** Exercise description **
Write the next part of the forum thread recruiting players for the Man Day role-playing group in Houston, starting right after its final line.

** Passage to read **

····················

# Man Day in Houston, Texas!



## Mark Chance (Jun 24, 2006)

Man Day is suffering personnel shortages! 

I'm looking for two or three adult male players who don't mind beer, some harsh language, impromptu conservative political rants, really bad puns, and seriously fun role-playing action. 

We play every other Saturday at my house from about noon to about six. I live in NW Houston near the intersection of Bingle and 290. Next time we meet on 8 July, we're going to play M&M 2E. No experience necessary. I can even provide characters. 

Interested? Drop me an email at mchance3 at houston dot rr dot com.


----------



## Mark Chance (Jun 28, 2006)

Update: For the while, Man Day is filled to capacity.


----------



## Jdvn1 (Jun 30, 2006)

I'm not sure I'm still getting Man Day emails, but I've been working Fridays and Saturdays.

Recently, the store decided to cut back _all_ of the part-time workers. Including me. Which means, effectively, that I lost some of my Saturdays. Problem is, I don't know which Saturdays until about a week before.

Now, I know you're full up now, but if/when a spot opens up...
What's your opinion my potentially playing sporadic Saturdays? Would that mess with continuity too much? Would I end up behind way behind on xp and such? I imagine you'd probably prefer a more consistent player, nonetheless.


----------



## Mark Chance (Jul 7, 2006)

Jdvn1 said:
			
		

> What's your opinion my potentially playing sporadic Saturdays? Would that mess with continuity too much? Would I end up behind way behind on xp and such? I imagine you'd probably prefer a more consistent player, nonetheless.




In order: It's not necessarily a problem. Not too much, but sometimes moreso than others. Possibly, depending on much missing is going on.


----------



## SuperGamera (Jul 9, 2006)

When do you plan on having an opening in your group?  I live at 290 and 610.

Chris


----------



## Jdvn1 (Jul 9, 2006)

····················

** Input data **
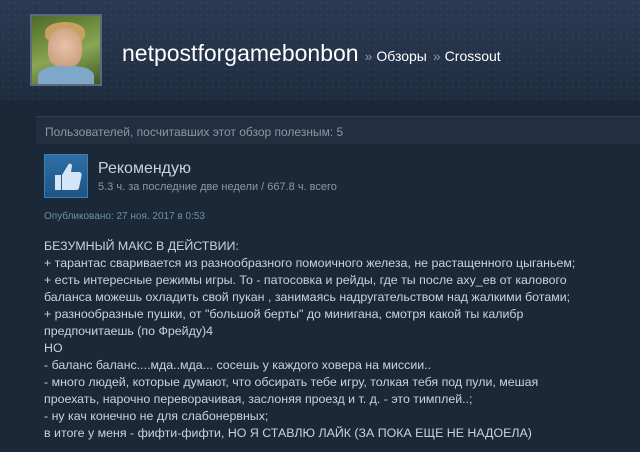  Describe the element at coordinates (473, 56) in the screenshot. I see `breadcrumb-game: Crossout` at that location.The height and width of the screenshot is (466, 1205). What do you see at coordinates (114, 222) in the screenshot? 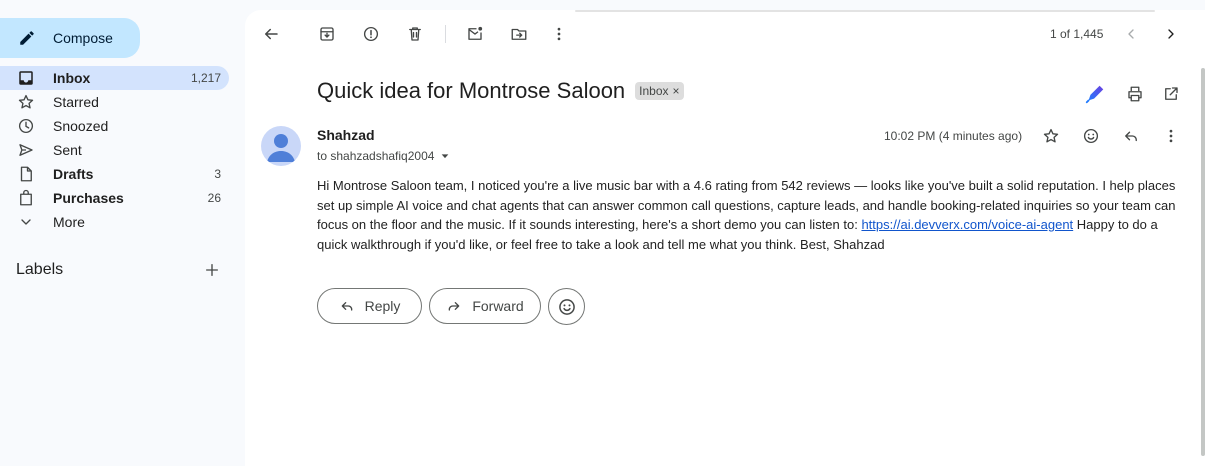
I see `sidebar-item-more: More` at bounding box center [114, 222].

····················

** Answer area **
Not in order: Oh. Hm. Okay.



This week, instead of losing the Saturday, I lost the Friday. The same happens next week--work on Saturday, not on Friday.

Which means possible Saturdays are more infrequent than I thought.

It's kind of a frustrating schedule, and also frustrating that it's been so long since I've been to a Man Day.  I'd feel awkward, I think, going to one Man Day every month or two.

And, I also found out that the reason they cut back on the hours is that sales go down during the summer and that they cut back hours every summer--though, Borders' stock dropping below $20 exacerbates the problem.

This also means that, in theory, I'll be getting 'back to normal hours' in August or so.

Anyway, I have to regrettably concede that my schedule is too sporadic for any illusion of consistency. The only way I could attend a Man Day is for the occasional one-shot character, or cameo.

Though, consistency isn't really the point of Man Day anyway.


----------



## Mark Chance (Jul 14, 2006)

SuperGamera said:
			
		

> When do you plan on having an opening in your group?  I live at 290 and 610.




Technically, I've got an opening right now, assuming you can make it and your the type of person I wouldn't mind inviting into my house twice or so a month.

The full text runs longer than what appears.